口から取り入れられた食べ物は、胃、小腸で消化・吸収され、残りかすが大腸へ送られます。大腸を通る間に水分が吸収されて適度な硬さの便となり、最終的に肛門から排泄されます。重要な消化器官である腸のトラブルは、栄養分の消化・吸収・排泄に大きな影響を与えます。

 

食事と運動で便秘解消を

腸の調子がはっきりと現れるのが“便”です。便はいわば“腸からのお便り”。気持ちよく便が出れば腸が元気な証拠。逆に、便秘や下痢の場合は、腸の働きがスムーズでないことを伝えています。
「便が出切らない感じ」「おなかが張っている感じ」「便が硬い」「便の出が悪い」といった不快な状態が便秘で、その多くが腸の機能低下による機能性便秘です。主な原因は、食物繊維の摂取不足や不規則な食事、運動不足、トイレに行くのを我慢するなどの生活習慣です。
機能性便秘の解消の基本は食事と運動です。1日3回規則正しい食事をし、水分を十分に取り、野菜やキノコ、海藻類など食物繊維の多い食品を積極的に取りましょう。ヨーグルトなど腸内細菌のバランスをよくする食品を取り入れるのもよいでしょう。朝食をきちんと食べるのもポイントです。朝起きて、空っぽの胃に食べ物が入るとその刺激により腸の動きが活発になり、便意をもよおしやすくなります。
足踏み運動や階段を上ったりして、排便に関係する腹筋や太ももの筋肉を鍛えるのも効果的です。
一方、水っぽい便が出るのが下痢です。

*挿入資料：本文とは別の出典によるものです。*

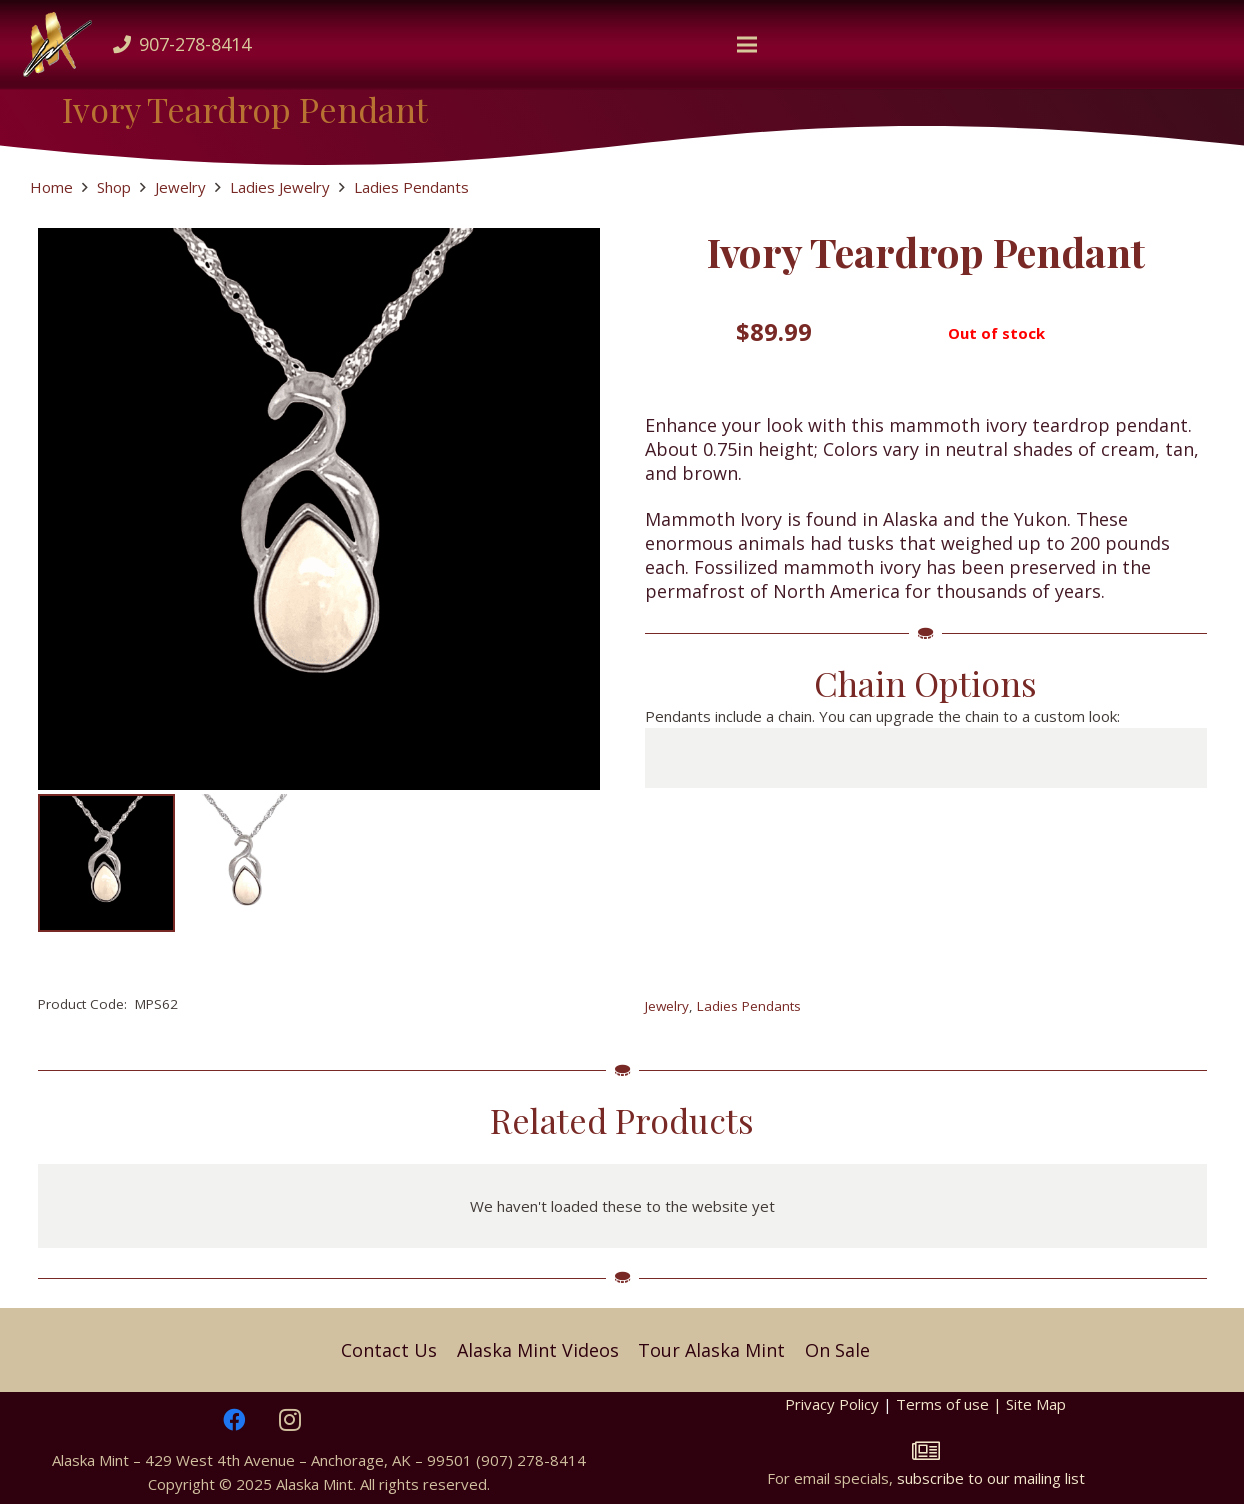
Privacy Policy (832, 1404)
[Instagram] (290, 1420)
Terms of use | (951, 1404)
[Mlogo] (58, 44)
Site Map (1036, 1404)
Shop (114, 187)
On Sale (837, 1350)
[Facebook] (234, 1420)
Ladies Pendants (411, 187)
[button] (747, 45)
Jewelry (180, 187)
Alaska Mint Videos (538, 1350)
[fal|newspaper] (926, 1450)
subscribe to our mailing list (991, 1478)
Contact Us (389, 1350)
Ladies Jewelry (280, 187)
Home (51, 187)
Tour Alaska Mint (711, 1350)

多くは一過性で、数日間消化のよいものを食べ、安静にしていればたいていは治ります。

 

便秘と下痢を繰り返すときは注意して

検査をしても異常がないのに、便秘と下痢を長期間繰り返すときは過敏性腸症候群が疑われます。多くの場合、ストレスが関係しているといわれています。
多少の不便や不快感を感じるといった症状から、通勤で電車に乗るたびに便意をもよおし、ついには電車に乗ること自体が怖くなるという重篤なケースまでさまざまです。日常生活に支障をきたすときは、消化器内科などを受診しましょう。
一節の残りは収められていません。